For example, it would wrong to test a 1 cpu program against a 4 cpu program and say, "even after 2 doublings we only get 100 ELO", but then later say a doubling in hardware is worth a full 60 or 70 ELO without distinguishing was KIND of doubling it was.
I agree completely. And have tried to be quite clear. If you talk about pure hardware speed, a 6 core is close to 6x faster than a single core at the same speed. A lot depends on memory and such and also cache (two 4-core chips might be better than one 8-core for example, since you suddenly have twice the paths to memory, if memory has been designed with interleaving or some such. If you talk about program speed, then I try to use (for SMP discussions) the actual SMP speedup numbers, which is always less than the number of cores, on average...
At the very beginning I stressed that we should not even be considering MP programs in all of this - it can be worked out later. Keep it simple stupid, the KISS principle. Otherwise it gets terribly confusing. What you should have done is estimate the 1 cpu hardware improvements over 15 years, then the 1 cpu software improvement over 15 years, and left it at that. But I feel that you changed the point of reference in each case to suit whatever point you happened to be trying to make at the time. Whether you did or did not, you made it really confusing.
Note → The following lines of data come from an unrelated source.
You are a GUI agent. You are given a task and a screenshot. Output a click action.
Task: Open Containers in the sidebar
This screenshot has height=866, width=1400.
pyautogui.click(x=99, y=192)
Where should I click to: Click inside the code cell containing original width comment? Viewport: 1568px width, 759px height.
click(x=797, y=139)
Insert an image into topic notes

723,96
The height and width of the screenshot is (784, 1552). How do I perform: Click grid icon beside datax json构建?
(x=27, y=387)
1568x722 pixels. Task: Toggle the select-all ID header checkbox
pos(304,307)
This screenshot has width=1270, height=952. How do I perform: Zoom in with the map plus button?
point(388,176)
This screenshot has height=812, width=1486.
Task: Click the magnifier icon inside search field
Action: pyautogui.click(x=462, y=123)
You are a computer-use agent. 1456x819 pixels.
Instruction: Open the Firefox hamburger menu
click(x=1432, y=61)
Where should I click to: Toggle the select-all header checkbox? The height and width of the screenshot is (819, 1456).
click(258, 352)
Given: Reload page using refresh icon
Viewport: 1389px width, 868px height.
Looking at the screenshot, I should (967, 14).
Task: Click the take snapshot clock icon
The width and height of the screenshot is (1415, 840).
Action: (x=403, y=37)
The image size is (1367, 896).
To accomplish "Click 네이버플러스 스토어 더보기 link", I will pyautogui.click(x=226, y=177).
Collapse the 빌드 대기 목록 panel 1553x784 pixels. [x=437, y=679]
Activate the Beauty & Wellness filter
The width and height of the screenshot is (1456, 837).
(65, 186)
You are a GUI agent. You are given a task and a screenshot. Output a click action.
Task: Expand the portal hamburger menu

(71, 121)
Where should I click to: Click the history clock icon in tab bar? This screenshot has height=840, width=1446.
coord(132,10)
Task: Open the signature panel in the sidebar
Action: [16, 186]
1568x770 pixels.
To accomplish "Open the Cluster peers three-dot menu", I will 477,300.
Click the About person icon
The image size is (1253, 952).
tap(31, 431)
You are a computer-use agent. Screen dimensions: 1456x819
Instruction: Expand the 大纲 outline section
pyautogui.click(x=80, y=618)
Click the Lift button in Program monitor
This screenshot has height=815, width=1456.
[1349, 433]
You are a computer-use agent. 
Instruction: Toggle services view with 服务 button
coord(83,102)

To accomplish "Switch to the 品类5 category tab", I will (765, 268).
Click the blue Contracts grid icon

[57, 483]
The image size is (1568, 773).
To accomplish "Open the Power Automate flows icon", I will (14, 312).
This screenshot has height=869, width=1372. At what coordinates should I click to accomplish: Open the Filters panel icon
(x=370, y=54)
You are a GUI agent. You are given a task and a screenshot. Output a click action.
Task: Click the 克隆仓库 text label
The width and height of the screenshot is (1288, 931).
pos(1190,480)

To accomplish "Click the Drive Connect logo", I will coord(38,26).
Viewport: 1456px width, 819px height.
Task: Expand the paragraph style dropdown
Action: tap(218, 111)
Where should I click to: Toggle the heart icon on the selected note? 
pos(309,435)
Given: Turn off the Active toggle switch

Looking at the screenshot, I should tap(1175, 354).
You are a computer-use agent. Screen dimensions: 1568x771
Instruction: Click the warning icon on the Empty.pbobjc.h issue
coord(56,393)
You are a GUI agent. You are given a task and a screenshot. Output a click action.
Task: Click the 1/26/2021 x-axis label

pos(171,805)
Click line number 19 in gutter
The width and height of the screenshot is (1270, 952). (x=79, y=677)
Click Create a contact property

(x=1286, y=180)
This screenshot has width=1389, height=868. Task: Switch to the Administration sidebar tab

If you have noticed, _all_ of my testing has been single-cpu here. I do lots of SMP testing, but never in this discussion, and primarily only do that when I want to test SMP changes, since it slows testing down by 8x.
My "Crafty" numbers could be written two different ways. Clearly if you run Crafty on a single-cpu I7, it will run at N nodes per second. Just as clearly, a 6-core (or dual-6-core) i7 would be 6 or 12 times faster in overall computing power. And less in terms of chess-playing skill. Which number to use? I use Crafty's speedup numbers since they have been verified dozens of times, by many different people. But one could argue that since Crafty's NPS would actually be 6x or 12x faster on the above hardware, that is a software shortcoming, and the hardware should get full credit. If we can't use it effectively, is that the engineer's fault?
But for my summary of results, I certainly used the effective speedup number, which was about 1024, as opposed to the theoretical max, which was 1500x.
So let's please keep this real simple and leave out MP completely. Do the 1 core calculation only for old and new programs. THEN we can see how much we get for 6 more cores in 2010.
Already did that. If you want to remove the 4.5x speedup for 6 cores, we go back to 250x faster. Which is 8 doublings. or something in the range of 560 Elo assuming just 70 per double. But there is definitely another two doublings without being optimistic, because we have such 6-core boxes already and have the performance data showing 4.5x (actually closer to 5.0 for a couple of hundred test positions (and not tactical positions that are well-suited)).
I cannot help but feel that your argument is really weak when you feel the need now to talk about the inferiority of various SMP machines and now are pushing to invalidate the results of the ratings agencies due to this.
Where am I pushing to invalidate anything? Someone questioned why my results are off by 50 or whatever compared to others. Simple questions:
What about the book? Do you believe it matters? I believe a good book is worth 100 Elo, from many years of doing this stuff. I don't release our tournament book, period, we keep it for tournaments.
What about learning? I can't count the number of mistakes I have made due to book and position learning. The first version looks bad, the new version looks better. Not because it is better, but because of the learning from the first version.
What about variable loads on a test machine? Run a short query while A is thinking and it gets hurt. Run it while B is running and B gets hurt. I don't have that problem at all.
I don't mix and match and change opponents all the time. I try to keep the same opponents, the same positions, the same hardware, the exact same time control, the same everything. And no books or other outside influences.
And exactly what "inferiority of various SMP machines" have I started to talk about? No idea what that means...